Korruptionsvorwurf Bande plünderte Siemens

Die Schmiergeldaffäre bei Siemens nimmt ungeahnte Dimensionen an. Die Staatsanwaltschaft in München schätzt den Schaden mittlerweile auf 200 Millionen Euro und spricht von Bandenbildung innerhalb des Konzerns. Zwei weitere Verdächtige wurden heute verhaftet.

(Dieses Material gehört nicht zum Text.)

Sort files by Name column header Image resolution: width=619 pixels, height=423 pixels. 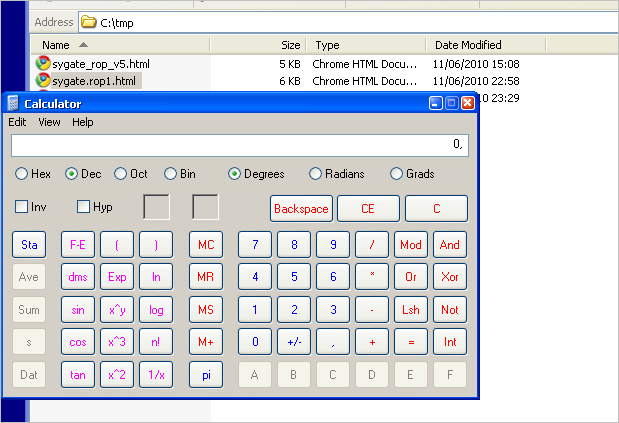(56, 45)
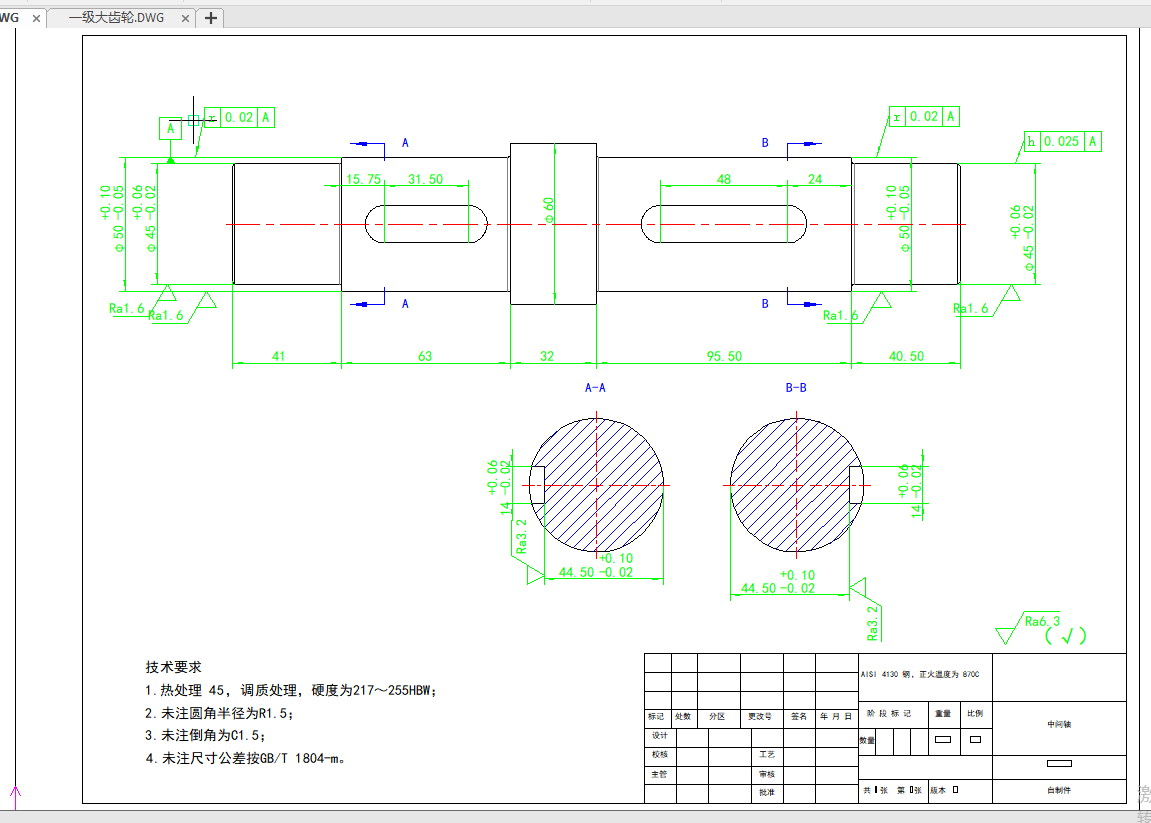1151x823 pixels.
Task: Close the leftmost active DWG tab
Action: (37, 18)
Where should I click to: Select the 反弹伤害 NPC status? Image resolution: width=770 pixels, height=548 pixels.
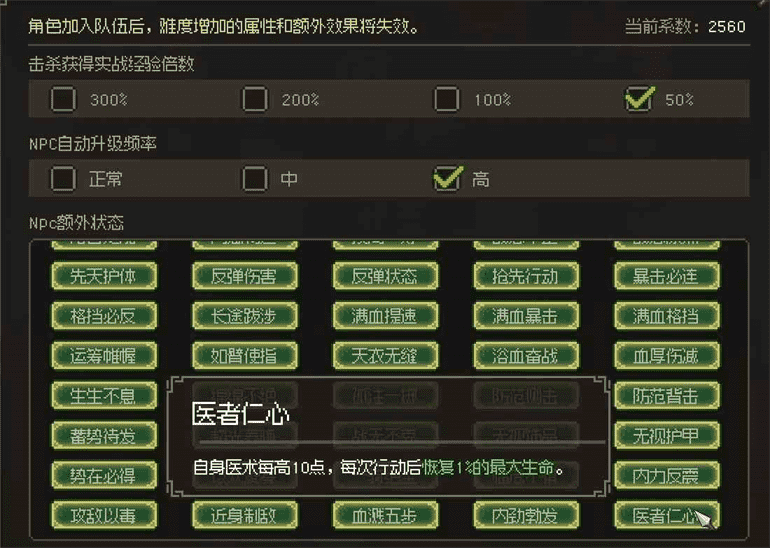[x=245, y=276]
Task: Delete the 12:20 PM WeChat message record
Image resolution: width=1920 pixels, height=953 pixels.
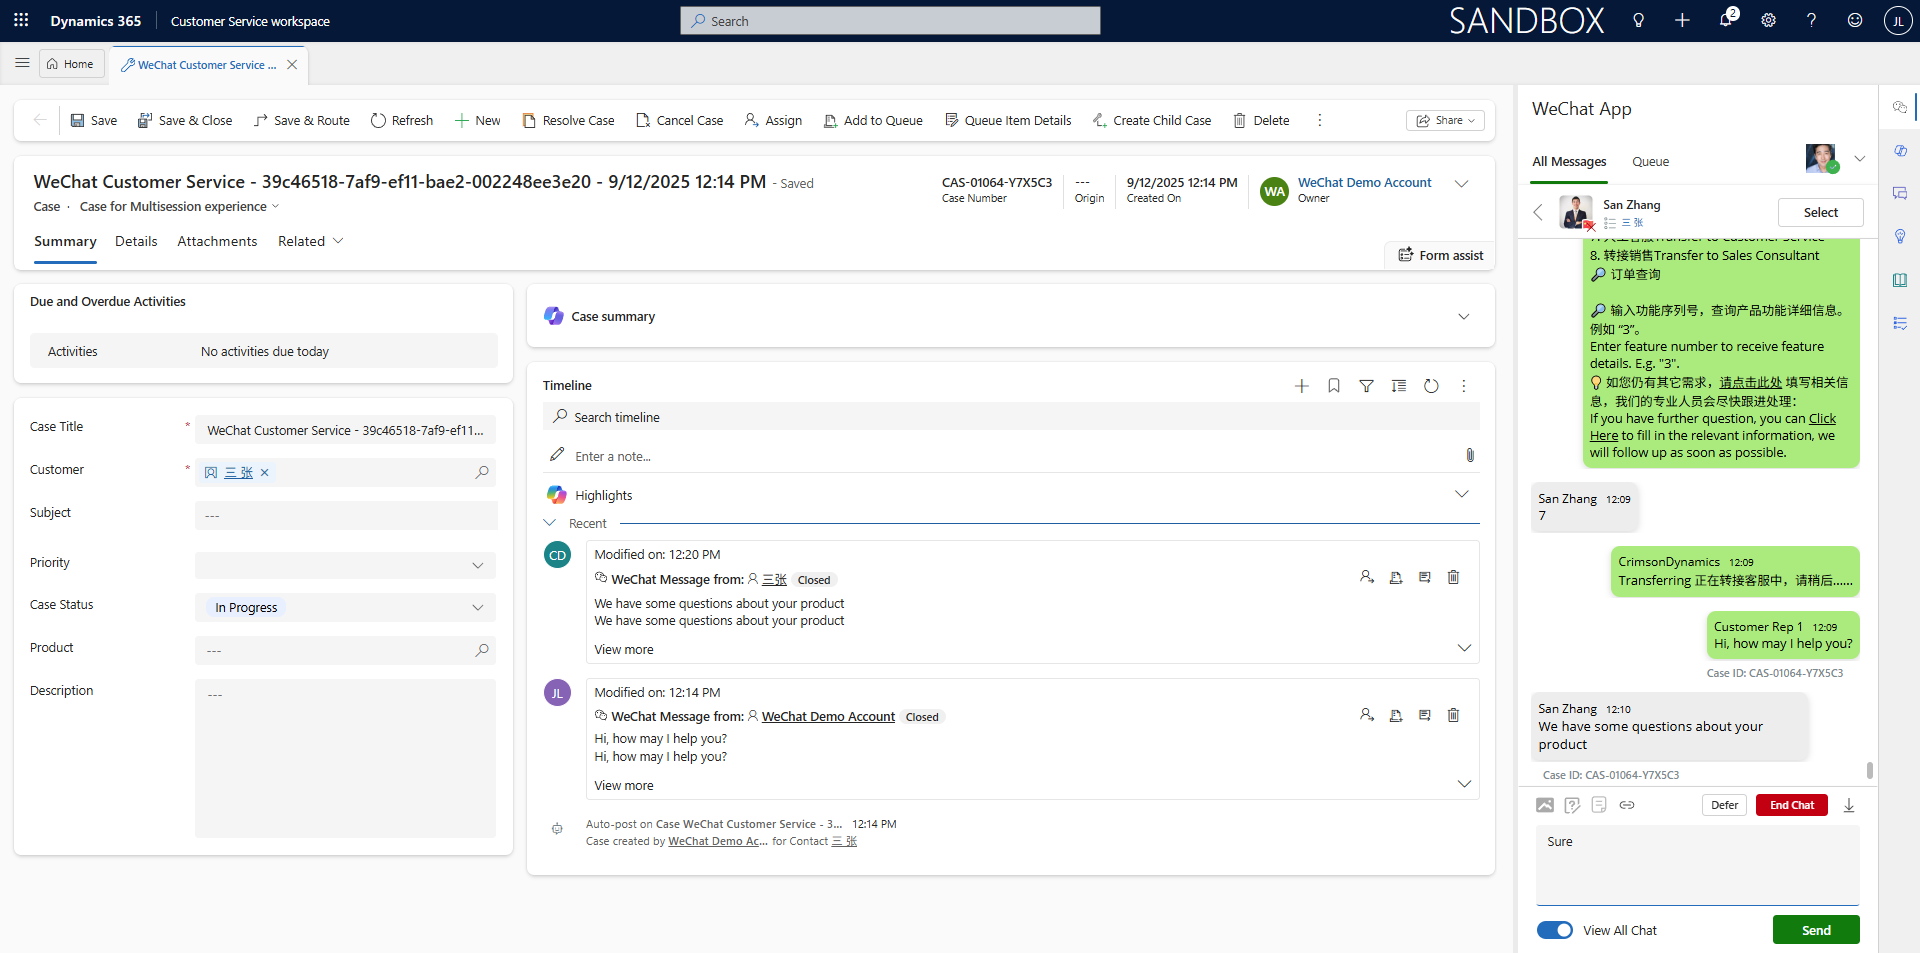Action: [x=1453, y=578]
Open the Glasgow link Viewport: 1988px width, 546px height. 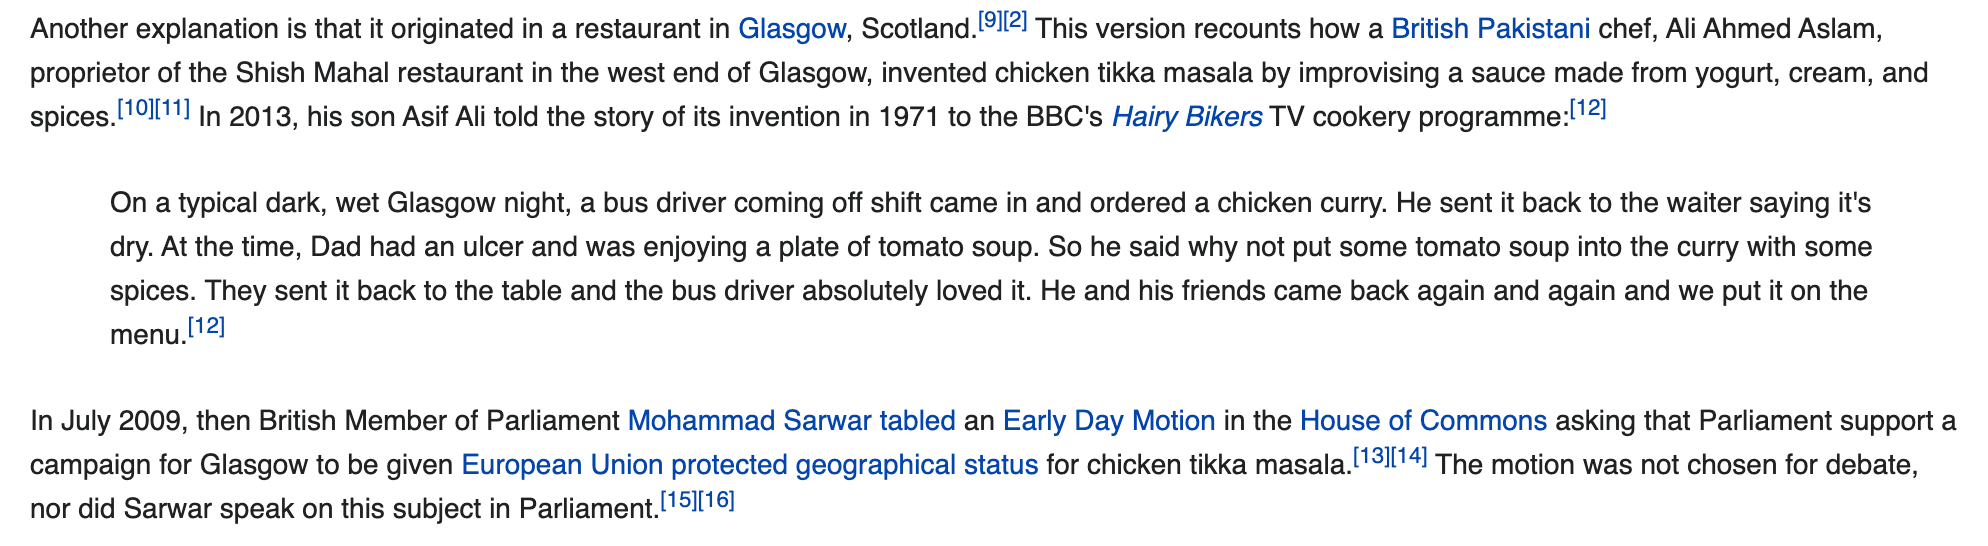[x=791, y=29]
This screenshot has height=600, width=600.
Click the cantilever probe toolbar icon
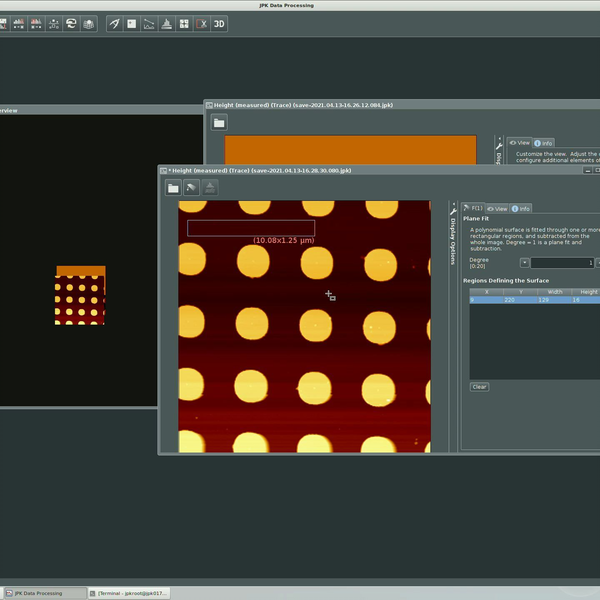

München - Die Münchner Staatsanwaltschaft teilte mit, die heute festgenommenen Siemens-Manager seien in der internen Revision und im Rechnungswesen tätig. Die inzwischen sechs in Untersuchungshaft sitzenden Beschuldigten hätten sich "zu einer Bande zusammengeschlossen", um "Untreuehandlungen zum Nachteil der Firma Siemens durch die Bildung schwarzer Kassen im Ausland zu begehen", sagte der Leitende Staatsanwalt Christian Schmidt-Sommerfeld. Ein Beschuldigter wurde gegen Auflagen auf freien Fuß gesetzt.

Der Schaden betrage rund 200 Millionen Euro, teilte die Staatsanwaltschaft heute mit. Damit wird der Schaden von den Behörden rund zehnmal höher eingeschätzt als zu Beginn der Ermittlungen. Erkenntnisse über den Verbleib der veruntreuten Gelder lägen bislang nicht vor.

In der vergangenen Woche waren im Rahmen der Ermittlungen auch die Büros von Siemens-Vorstandsmitgliedern durchsucht worden, darunter von Siemens-Chef Klaus Kleinfeld. Die Staatsanwaltschaft und der Konzern betonten jedoch, dass die Vorstände als Zeugen, nicht als Beschuldigte gesehen würden.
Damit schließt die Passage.